Said Locksley: “That was part of our recruiting process, to create this grassroots effort to make it cool to go to Maryland again. We wanted to get them on campus as much as we can.”
Locksley’s magic touch in recruiting, which landed eventual NFL stars Shawne Merriman and Vernon Davis in his first stint and Stefon Diggs in his second, has been evident since he returned.
It began when four-star safety Nick Cross flipped his commitment during the second signing period from Penn State, picking the Terps over Florida State. It also was an important factor in linebackers Shaq Smith and Keandre Jones leaving Clemson and Ohio State, respectively, to come home to finish their college careers.
Asked why so many players seem to gravitate toward Locksley, Anthony McFarland Jr. said: “Just everything he’s been through. He’s from the area, he grew up from here, he went through a lot of adversity with coaching, lost his son. He’s been through adversity just like us, us losing a brother.

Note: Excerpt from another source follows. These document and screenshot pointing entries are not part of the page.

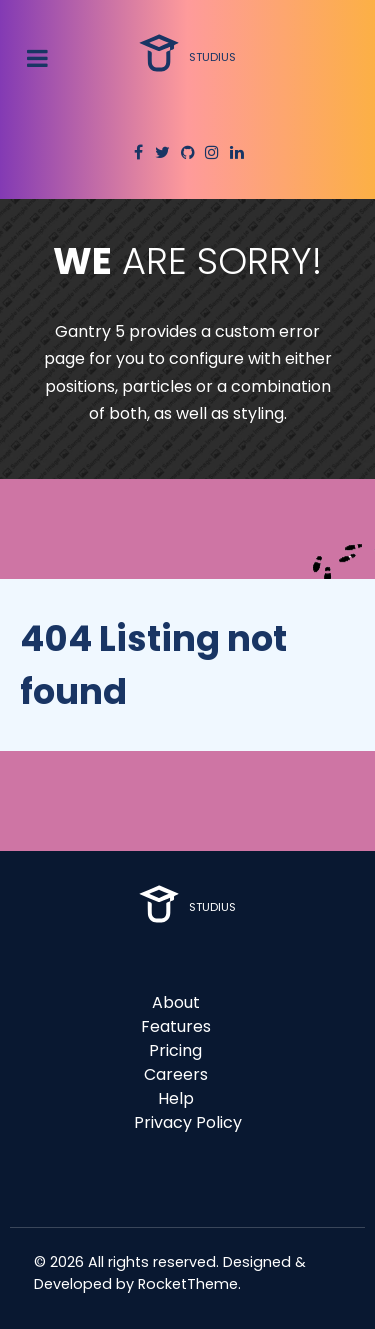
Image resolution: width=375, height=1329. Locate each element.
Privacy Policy (188, 1122)
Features (176, 1026)
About (176, 1002)
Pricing (175, 1050)
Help (176, 1098)
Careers (176, 1074)
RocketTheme (188, 1284)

“I think when you have a coach like that and he shows you the family side of things, how much he cares for players. That’s somebody you want to go out there and play for on Saturday. He’s been bringing nothing but love into this program and I’m excited for him.”
Not that Locksley is expected to have immediate success, considering Maryland will play a schedule ESPN recently rated as the 17th toughest nationally and most difficult in the Big Ten.
These Terps were picked to finish sixth out of seven teams in the Big Ten East.
“I wouldn’t be upset that people don’t really give us an opportunity,” Locksley said. “We’ll know a lot more when we play our first game. As we work through our season, I’m sure we’ll face adversity and to me it’s how we respond that’s going to tell me a lot about who we are.”
Locksley recalls a conversation he had with Saban when it became apparent that he was among the favorites to land the Maryland job.
“I remember him saying, not in a bad way, ‘If you stay here and we continue to do the things we’ve been doing, you’ll get a better job than Maryland,’ “ Locksley said. “I can remember when he said it, thinking then and laughing now, there’s not a better job than Maryland to me. That’s the one for me. I didn’t grow up wanting to be the head coach at Florida or Texas in this profession. This to me was the ultimate job.”